Read an Excerpt
By Steve Cash
Random House Steve Cash
All right reserved. ISBN: 0345470931
(Day After Tomorrow)
Where are you looking? Through a window, from a bridge, down a well, over the rainbow, out of a mouse hole, into the light? Where are you looking? Or, rather, what are you looking for? Out there, somewhere, at some time, do you see a wish fulfilled, a dream come true, a simple affirmation and clarity of that which we cannot speak? Look closely. Can you see the day after tomorrow? Do you recognize it? Will you ever? It is approaching.
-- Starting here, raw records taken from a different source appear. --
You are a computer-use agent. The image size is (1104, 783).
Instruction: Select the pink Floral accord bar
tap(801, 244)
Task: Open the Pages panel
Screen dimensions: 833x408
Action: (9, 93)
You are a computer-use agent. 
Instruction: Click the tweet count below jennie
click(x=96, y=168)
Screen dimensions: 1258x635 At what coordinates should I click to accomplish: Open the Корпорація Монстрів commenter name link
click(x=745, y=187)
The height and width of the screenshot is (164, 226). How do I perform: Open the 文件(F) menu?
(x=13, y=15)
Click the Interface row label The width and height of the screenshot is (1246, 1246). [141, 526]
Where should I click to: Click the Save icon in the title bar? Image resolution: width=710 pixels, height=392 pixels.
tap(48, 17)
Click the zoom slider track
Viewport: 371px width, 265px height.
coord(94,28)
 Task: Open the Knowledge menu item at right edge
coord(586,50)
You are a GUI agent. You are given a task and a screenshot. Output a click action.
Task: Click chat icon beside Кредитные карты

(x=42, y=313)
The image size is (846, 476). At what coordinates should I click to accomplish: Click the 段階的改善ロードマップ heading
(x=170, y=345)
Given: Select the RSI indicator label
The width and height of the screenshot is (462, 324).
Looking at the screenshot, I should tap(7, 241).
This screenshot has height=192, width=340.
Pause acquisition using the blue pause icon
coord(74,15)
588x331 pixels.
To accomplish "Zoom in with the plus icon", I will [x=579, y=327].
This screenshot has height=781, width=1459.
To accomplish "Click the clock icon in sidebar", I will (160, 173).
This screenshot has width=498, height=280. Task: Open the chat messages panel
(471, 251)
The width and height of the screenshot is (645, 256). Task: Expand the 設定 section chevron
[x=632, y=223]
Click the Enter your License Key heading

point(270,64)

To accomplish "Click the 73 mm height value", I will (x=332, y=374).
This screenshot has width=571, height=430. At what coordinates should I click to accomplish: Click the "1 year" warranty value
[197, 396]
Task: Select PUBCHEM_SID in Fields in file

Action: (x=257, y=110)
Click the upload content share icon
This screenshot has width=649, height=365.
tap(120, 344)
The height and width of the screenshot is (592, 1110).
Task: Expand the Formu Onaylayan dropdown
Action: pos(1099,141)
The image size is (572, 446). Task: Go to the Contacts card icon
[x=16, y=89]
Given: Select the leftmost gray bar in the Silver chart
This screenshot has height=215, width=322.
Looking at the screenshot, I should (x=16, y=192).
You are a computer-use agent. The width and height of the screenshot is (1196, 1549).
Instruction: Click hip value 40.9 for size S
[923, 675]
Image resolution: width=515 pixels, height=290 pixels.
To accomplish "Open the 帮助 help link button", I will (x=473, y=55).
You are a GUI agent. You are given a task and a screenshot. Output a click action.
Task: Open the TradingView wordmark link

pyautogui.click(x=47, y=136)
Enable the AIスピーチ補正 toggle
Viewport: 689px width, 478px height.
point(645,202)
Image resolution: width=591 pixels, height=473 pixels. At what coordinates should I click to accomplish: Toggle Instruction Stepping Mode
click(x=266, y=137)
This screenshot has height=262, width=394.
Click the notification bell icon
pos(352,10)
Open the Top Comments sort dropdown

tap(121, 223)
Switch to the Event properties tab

The date was March 9, 1919, and it was snowing. We were taking the train down from Chicago to St. Louis and as we crossed the bridge spanning the Mississippi, the sun's light was fading fast. The water below us looked dark, darker than I ever remembered, and deep under the low light and falling snow. I was in the aisle seat in the back row of our compartment. Opari was sitting next to me. She sat in silence with her head turned away, facing the window. Suddenly she made a trilling sound with her teeth and tongue, then whispered an ancient word in slow repetition. "Amatxurlarru," she said. "Amatxurlarru." The word was haunting. Her careful pronunciation was hypnotic and sounded somewhere between song and prayer. I had never heard the word before, but I knew it was Meq.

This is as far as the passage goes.